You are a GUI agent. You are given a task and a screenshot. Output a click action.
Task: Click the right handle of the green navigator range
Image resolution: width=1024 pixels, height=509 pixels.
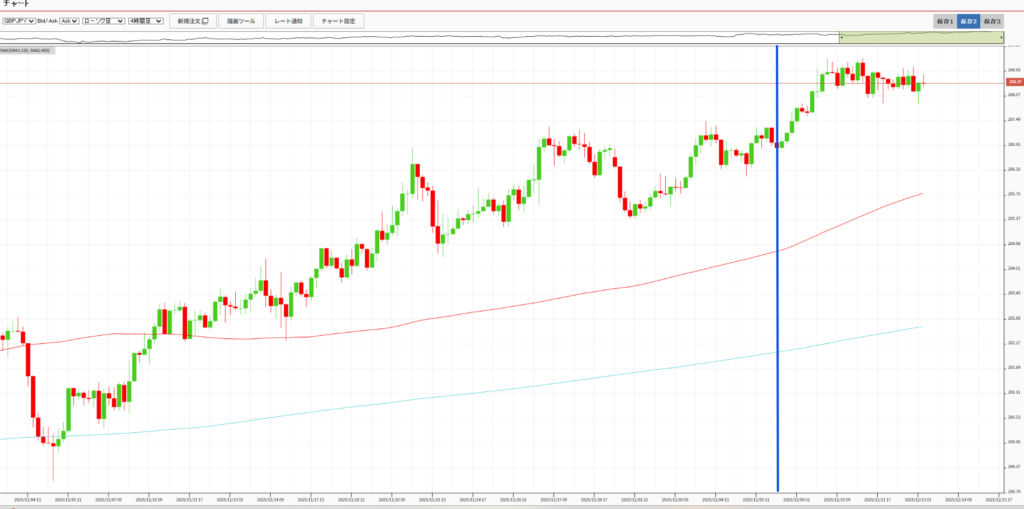pos(1002,37)
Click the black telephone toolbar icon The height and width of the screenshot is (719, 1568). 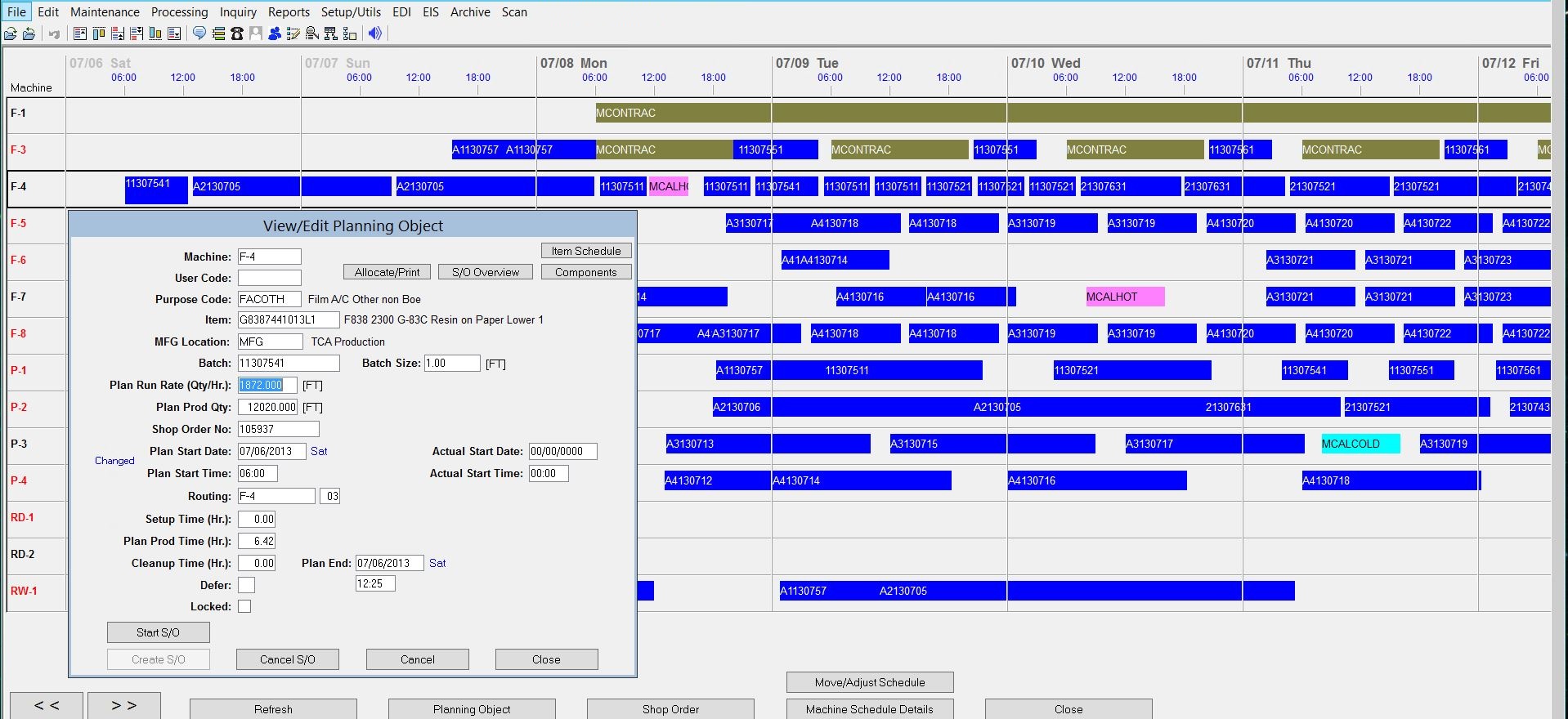(x=237, y=33)
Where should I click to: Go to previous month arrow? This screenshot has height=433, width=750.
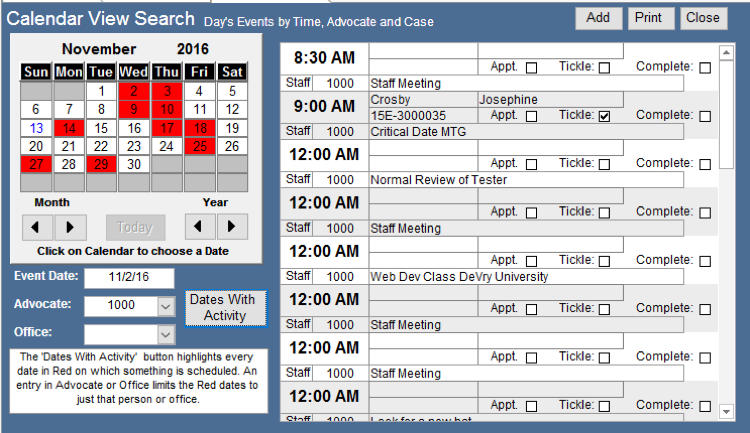(36, 226)
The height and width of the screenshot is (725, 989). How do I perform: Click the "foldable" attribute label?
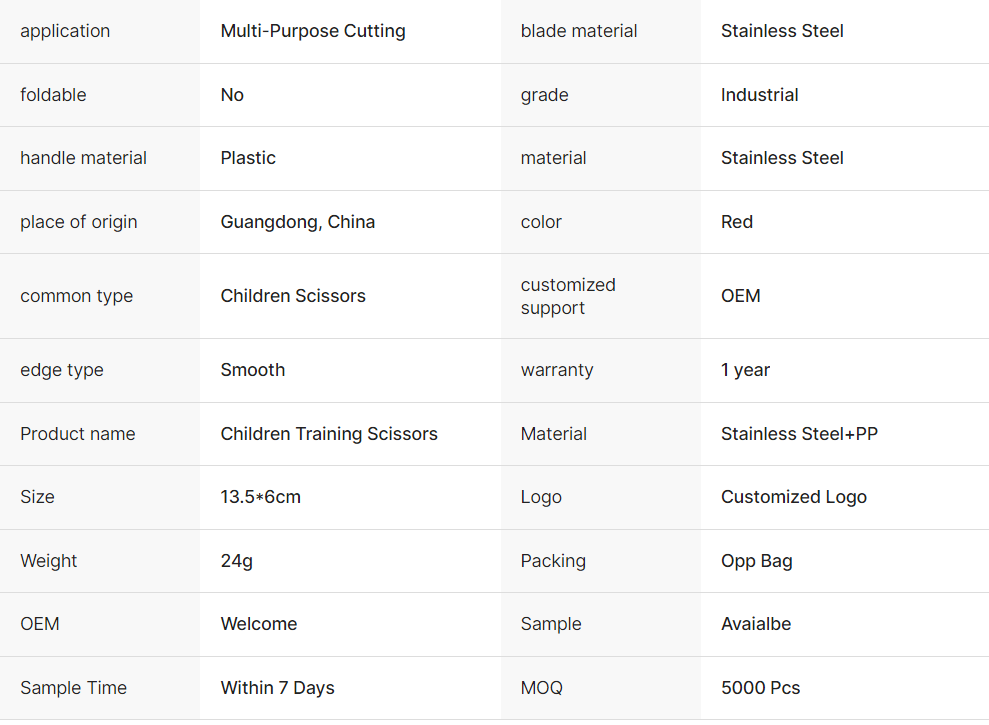[x=53, y=95]
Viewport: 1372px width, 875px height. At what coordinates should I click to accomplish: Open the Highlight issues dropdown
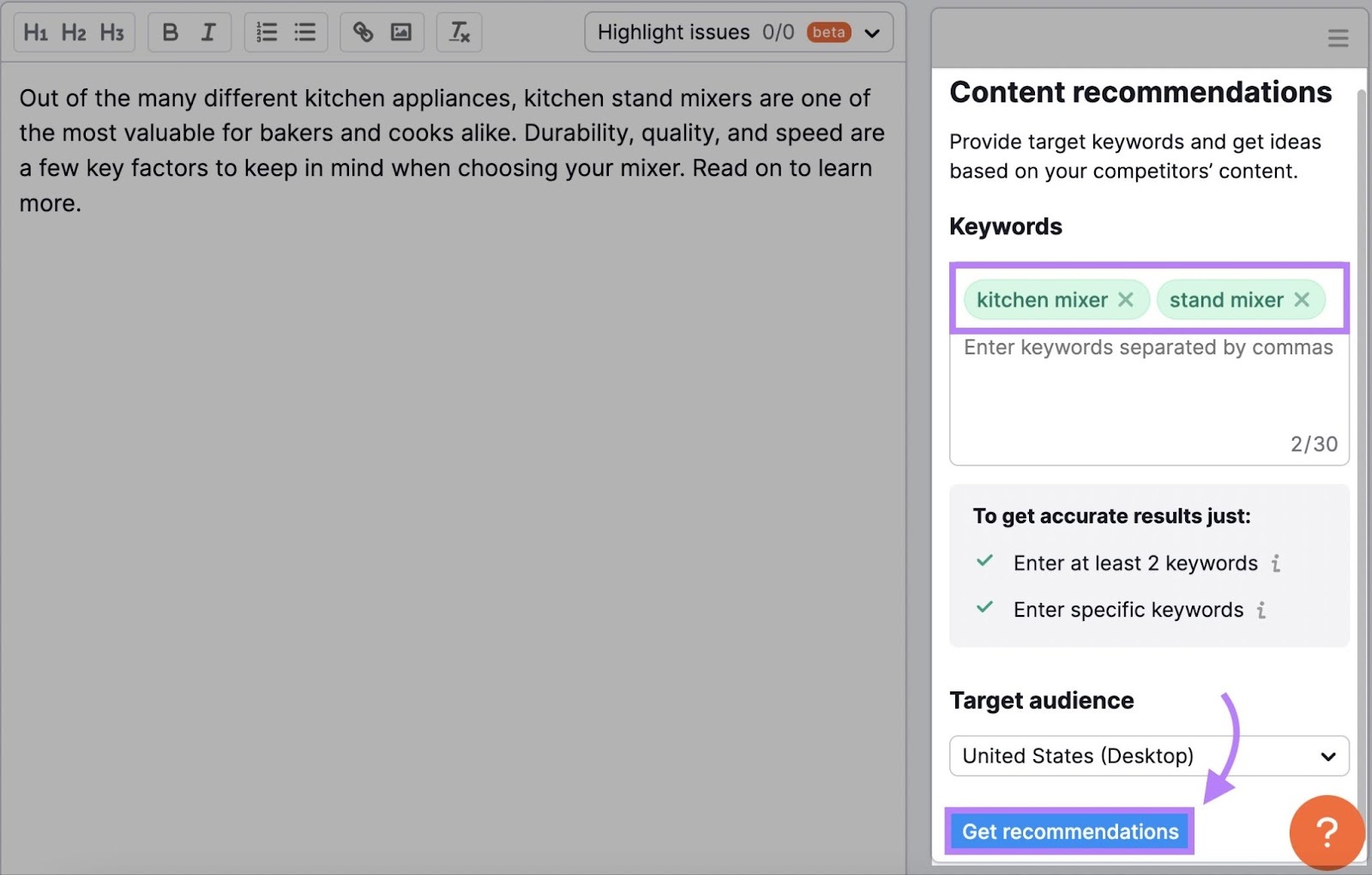(871, 32)
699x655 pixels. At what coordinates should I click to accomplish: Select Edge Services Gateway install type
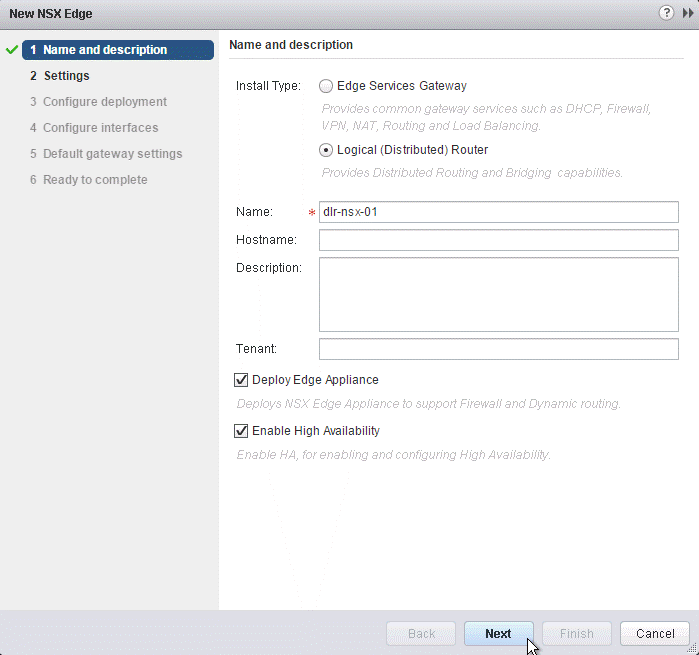click(x=326, y=86)
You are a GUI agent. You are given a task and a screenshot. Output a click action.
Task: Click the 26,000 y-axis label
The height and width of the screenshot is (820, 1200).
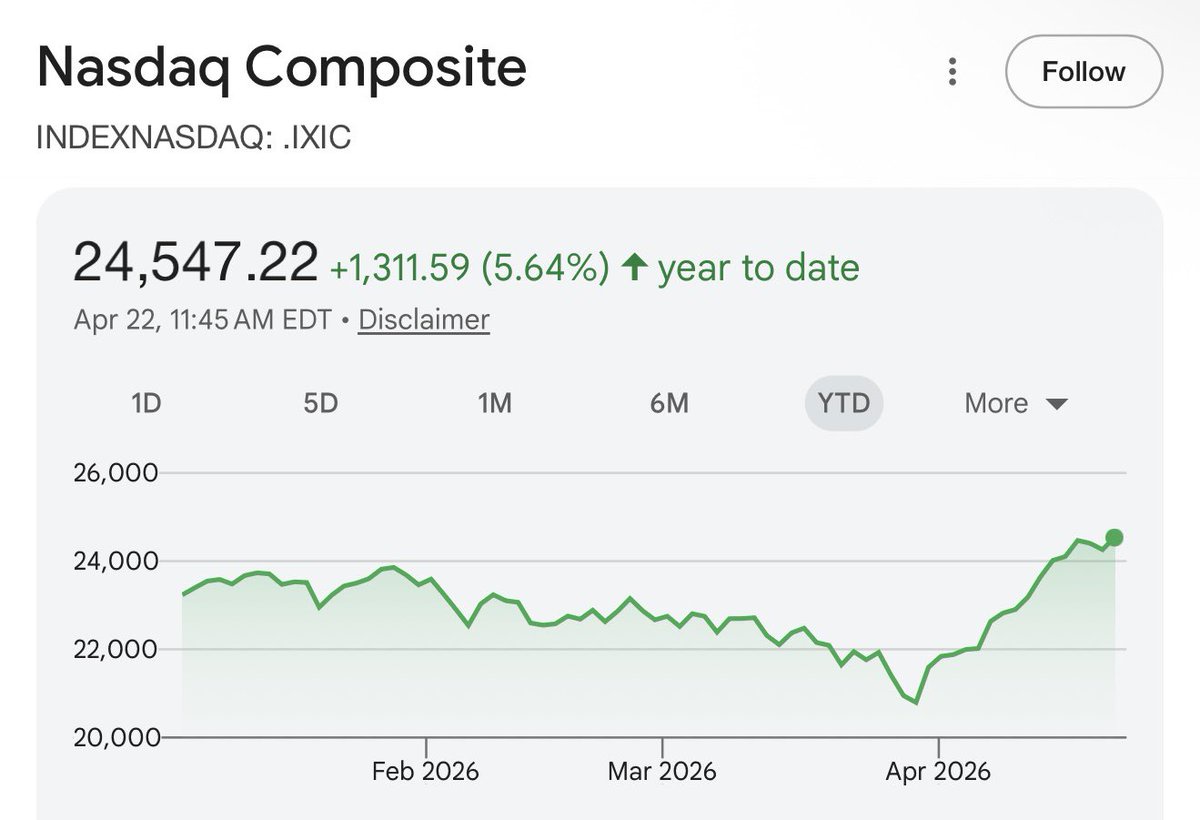tap(116, 472)
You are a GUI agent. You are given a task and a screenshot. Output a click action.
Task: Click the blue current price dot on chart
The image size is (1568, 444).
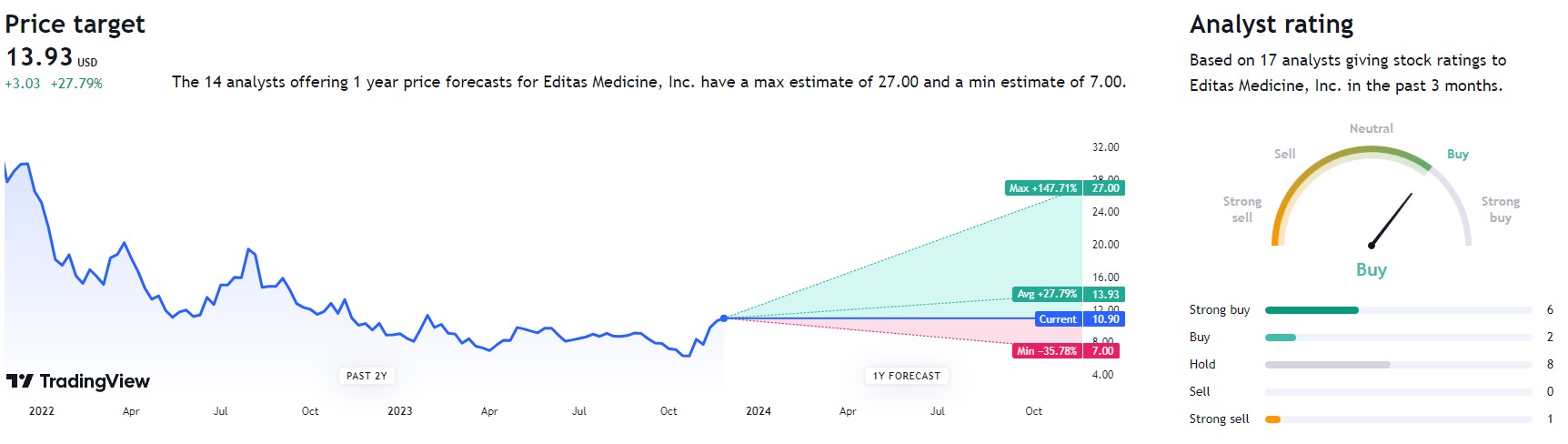pyautogui.click(x=724, y=318)
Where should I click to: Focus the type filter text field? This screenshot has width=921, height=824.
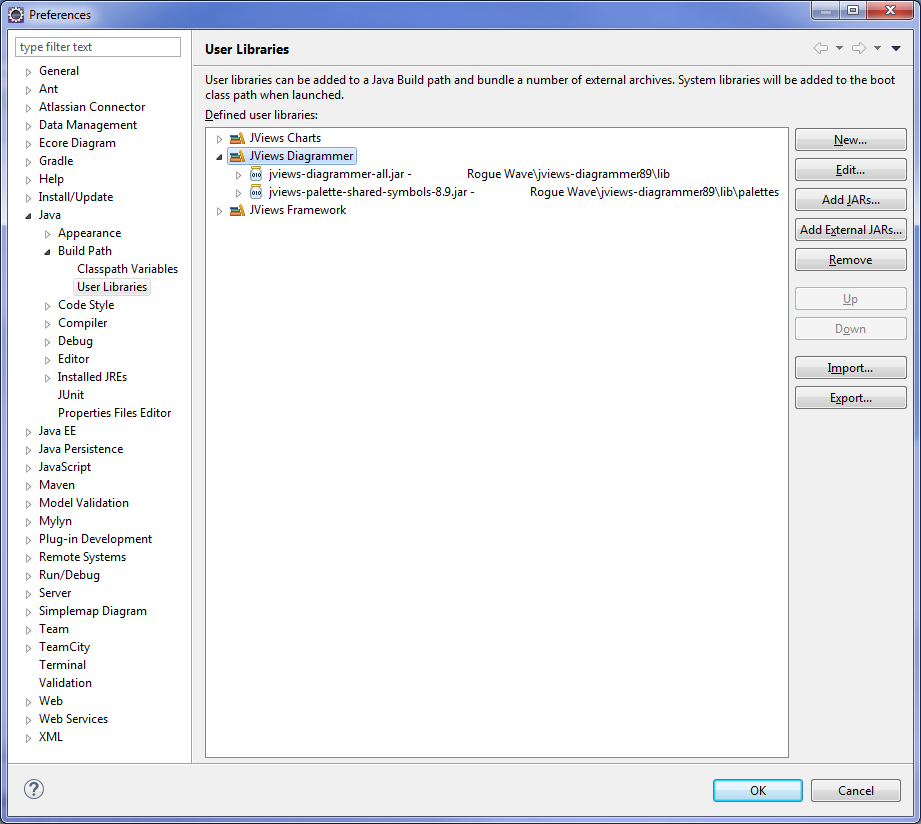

### [Objectif]
Recopiez les lignes depuis celle qui contient « The height and width of the screenshot is (725, 989). » jusqu'à la dernière, incluses, en substituant « capture » à « screenshot » sans rien modifier d'autre. N'y mettez pas les images.

### [Réponse suivante]
The height and width of the capture is (725, 989). How do I perform: Click the "foldable" attribute label?
[x=53, y=95]
Viewport: 1372px width, 875px height. At what coordinates should I click to accomplish: Open the Highlight issues dropdown
(871, 32)
699x655 pixels. At what coordinates should I click to accomplish: Select Edge Services Gateway install type
click(x=326, y=86)
You are a GUI agent. You are given a task and a capture. Output a click action.
Task: Click the 26,000 y-axis label
The height and width of the capture is (820, 1200).
tap(116, 472)
You are a GUI agent. You are given a task and a capture. Output a click action.
Task: Click the blue current price dot on chart
The image size is (1568, 444).
pyautogui.click(x=724, y=318)
Where should I click to: Focus the type filter text field? This capture has width=921, height=824.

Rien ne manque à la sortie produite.